One of the concerns high on the agenda of the Farmers Association is biosecurity, Mr Jackson said.

As one of the epicentres of the Inland Rail this district should be concerned with the movement of grain along the Inland Rail route, using containers which have come into Australia, he warned.

Australia’s biosecurity is underfunded and under resourced, Mr Jackson said.

“We are proposing a $10 levy per container coming into Australia, an onshore biosecurity levy to pay for the recurrent funding of a competent and modern biosecurity surveillance operation”.

“For example, the potential damage from khapra beetle alone is $2.4 billion a year from lost markets. A lot of markets will not take our grain if we have endemic khapra beetle.”

The $10 per container would be like an import levy on the importers.

“The people who benefit by the risk should contribute to the mitigation of the risk,” the association says.

“The short term effects of infestations of khapra beetle on stored grain could be devastating,” said Mr Jackson.

“The big problem is the market risk – a number of markets will not take our grain if this particular bug is endemic.

“The solution is to have an effective on-shore biosecurity system.
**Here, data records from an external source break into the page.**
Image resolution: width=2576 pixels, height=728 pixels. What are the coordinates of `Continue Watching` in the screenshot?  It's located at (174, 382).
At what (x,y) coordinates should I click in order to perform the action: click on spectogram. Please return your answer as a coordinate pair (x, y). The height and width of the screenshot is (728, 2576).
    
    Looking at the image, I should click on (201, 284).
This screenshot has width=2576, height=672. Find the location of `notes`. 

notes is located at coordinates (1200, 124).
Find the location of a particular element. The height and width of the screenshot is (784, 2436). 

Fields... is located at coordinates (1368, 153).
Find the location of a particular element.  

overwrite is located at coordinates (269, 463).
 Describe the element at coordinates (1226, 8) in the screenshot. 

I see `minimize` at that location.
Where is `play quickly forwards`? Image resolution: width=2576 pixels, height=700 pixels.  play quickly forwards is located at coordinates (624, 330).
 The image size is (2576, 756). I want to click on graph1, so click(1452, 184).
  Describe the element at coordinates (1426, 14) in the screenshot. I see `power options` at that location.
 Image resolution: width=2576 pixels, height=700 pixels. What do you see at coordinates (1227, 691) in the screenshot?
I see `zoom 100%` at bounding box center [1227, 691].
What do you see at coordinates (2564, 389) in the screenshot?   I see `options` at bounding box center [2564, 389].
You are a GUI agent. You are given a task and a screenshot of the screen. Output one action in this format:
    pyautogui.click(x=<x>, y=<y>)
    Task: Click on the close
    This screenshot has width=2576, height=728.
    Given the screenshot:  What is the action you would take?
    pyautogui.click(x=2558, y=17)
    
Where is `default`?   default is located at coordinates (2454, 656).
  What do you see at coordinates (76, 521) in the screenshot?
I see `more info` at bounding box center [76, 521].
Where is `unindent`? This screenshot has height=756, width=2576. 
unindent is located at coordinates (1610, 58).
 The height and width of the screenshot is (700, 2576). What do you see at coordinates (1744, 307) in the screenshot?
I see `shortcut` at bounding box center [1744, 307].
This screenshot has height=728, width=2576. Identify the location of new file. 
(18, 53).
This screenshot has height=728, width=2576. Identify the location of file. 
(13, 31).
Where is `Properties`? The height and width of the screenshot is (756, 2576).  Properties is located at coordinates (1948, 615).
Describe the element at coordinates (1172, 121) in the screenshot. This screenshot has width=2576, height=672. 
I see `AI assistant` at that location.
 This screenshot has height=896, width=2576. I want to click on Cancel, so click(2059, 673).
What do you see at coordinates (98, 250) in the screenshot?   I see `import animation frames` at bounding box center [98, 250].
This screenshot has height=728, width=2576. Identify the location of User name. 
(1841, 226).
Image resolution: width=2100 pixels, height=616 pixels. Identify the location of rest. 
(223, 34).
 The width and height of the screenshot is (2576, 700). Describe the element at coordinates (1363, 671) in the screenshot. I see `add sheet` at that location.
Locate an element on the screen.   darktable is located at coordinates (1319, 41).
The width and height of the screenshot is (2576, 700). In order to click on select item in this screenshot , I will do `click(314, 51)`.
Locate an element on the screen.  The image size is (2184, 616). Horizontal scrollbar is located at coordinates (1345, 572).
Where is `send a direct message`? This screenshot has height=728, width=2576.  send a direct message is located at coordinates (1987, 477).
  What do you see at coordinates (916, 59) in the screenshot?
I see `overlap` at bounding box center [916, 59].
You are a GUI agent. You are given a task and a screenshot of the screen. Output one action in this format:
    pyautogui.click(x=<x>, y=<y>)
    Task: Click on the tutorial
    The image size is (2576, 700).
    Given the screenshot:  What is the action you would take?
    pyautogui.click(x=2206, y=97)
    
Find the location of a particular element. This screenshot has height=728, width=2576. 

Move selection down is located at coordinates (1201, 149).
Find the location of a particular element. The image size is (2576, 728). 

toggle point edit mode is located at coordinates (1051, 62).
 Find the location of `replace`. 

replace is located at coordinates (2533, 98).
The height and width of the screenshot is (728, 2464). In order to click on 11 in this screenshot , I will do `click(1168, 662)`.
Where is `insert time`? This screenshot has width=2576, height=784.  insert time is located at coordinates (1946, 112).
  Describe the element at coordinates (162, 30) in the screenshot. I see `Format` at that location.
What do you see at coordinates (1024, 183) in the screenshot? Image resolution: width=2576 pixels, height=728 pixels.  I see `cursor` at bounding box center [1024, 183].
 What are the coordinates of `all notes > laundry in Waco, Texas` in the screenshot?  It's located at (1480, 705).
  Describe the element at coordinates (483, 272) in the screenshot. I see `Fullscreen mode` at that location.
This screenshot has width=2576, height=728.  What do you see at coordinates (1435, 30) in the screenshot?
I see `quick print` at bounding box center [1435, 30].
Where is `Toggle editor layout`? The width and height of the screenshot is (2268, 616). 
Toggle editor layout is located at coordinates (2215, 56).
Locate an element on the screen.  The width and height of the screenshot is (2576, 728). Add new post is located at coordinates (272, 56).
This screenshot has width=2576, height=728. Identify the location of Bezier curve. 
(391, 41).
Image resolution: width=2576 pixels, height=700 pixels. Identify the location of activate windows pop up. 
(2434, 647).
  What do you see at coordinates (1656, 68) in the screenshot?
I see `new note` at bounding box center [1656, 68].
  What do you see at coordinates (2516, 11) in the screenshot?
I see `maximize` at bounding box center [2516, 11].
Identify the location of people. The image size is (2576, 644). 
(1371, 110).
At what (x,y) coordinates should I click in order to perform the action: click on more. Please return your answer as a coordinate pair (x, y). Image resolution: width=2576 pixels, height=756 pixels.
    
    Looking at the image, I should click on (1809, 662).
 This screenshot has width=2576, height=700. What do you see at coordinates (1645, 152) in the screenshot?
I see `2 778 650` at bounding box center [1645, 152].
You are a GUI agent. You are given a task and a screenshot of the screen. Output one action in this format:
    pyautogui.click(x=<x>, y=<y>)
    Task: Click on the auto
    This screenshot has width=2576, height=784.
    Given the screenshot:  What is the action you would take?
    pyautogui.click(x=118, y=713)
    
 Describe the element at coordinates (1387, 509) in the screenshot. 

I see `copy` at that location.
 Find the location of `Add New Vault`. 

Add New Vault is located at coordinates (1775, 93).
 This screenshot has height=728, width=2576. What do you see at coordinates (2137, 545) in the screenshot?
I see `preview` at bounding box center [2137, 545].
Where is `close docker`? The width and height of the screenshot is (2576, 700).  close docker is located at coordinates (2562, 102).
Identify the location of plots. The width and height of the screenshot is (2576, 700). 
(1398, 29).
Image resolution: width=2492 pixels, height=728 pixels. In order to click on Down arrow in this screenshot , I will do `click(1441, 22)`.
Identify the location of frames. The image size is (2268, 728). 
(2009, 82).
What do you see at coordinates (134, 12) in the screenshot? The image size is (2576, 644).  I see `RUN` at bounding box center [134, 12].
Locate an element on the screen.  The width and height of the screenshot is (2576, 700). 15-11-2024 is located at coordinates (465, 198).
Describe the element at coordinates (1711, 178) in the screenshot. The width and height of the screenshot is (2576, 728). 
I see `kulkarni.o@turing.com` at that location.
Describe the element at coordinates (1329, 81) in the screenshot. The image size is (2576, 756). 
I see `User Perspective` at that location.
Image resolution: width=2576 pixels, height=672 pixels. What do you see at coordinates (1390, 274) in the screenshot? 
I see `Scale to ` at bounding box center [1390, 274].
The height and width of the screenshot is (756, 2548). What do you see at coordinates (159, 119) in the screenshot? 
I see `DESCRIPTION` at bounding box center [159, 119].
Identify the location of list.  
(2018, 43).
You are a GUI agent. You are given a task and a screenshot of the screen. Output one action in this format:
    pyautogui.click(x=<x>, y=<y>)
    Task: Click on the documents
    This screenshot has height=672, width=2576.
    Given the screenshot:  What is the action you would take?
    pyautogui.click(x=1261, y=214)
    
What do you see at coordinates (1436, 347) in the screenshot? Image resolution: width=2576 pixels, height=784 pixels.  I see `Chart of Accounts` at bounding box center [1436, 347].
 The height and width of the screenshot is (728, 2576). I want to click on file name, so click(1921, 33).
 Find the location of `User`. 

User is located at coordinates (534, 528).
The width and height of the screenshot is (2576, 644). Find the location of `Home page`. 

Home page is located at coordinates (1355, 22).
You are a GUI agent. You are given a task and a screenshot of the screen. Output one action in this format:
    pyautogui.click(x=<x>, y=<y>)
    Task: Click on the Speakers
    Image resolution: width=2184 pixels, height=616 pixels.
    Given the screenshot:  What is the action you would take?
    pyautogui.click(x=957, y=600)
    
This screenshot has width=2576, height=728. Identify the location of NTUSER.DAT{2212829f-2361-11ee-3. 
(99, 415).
“The $10 levy could fund a range of bio security issues.

“For example, serpentine leaf miner insects, a serious threat to agriculture,have recently crawled out of a container at Port Botany, other threats like fire ants and animal biosecurity risks are significant as well.

“There have been 221 detections of importation of exotic disease in the last 12 months,” said Mr Jackson.

“It is in crisis.”

Mr Jackson said NSW Farmers welcomed a crackdown on biosecurity breaches, as the Australian government acted to further bolster protection from growing pest and disease threats.

In a move that reflects the seriousness of biosecurity to industries such as agriculture, the maximum penalty for non-compliance with our biosecurity laws has recently been increased to $1.11 million.

Mr Jackson said stronger deterrents to flouting our strict biosecurity laws are part of the matrix that will help keep threats like khapra beetle and African swine fever at bay.

“We live in a connected world underpinned by travel and trade. COVID-19 may have forced a slowdown in travel, but it’s also provoked an upward trend in parcel movement to Australia,” Mr Jackson said.

“It was disappointing to see a lack of action from a federal level in 2020 around biosecurity. Plans for an Onshore Biosecurity Levy were ditched, then the lack of additional investment to biosecurity in the 2020-2021 Federal Budget.

“We welcome Minister Littleproud’s recent announcement for tougher penalties but we still need a sustainable funding mechanism, such as a container levy, which holds those presenting a risk to account.”

Mr Jackson said the widespread health, social and economic harm caused by the spread of COVID-19 in the human population was a clear demonstration of the damage contagious diseases can do, and should be a reminder of the risk pests and diseases pose to our animal and plant populations.

“A CSIRO report released in 2020 confirmed that we should be worried about future pest and disease incursions if our current biosecurity model remains intact.”

“The report reinforced the unfortunate reality that ‘economic engine’ industries like agriculture will be compromised if our biosecurity model is not transformed for the better. We clearly need change. This recent legislative change on penalties is a step in the right direction, but a multifaceted approach to biosecurity must be a priority moving forward.”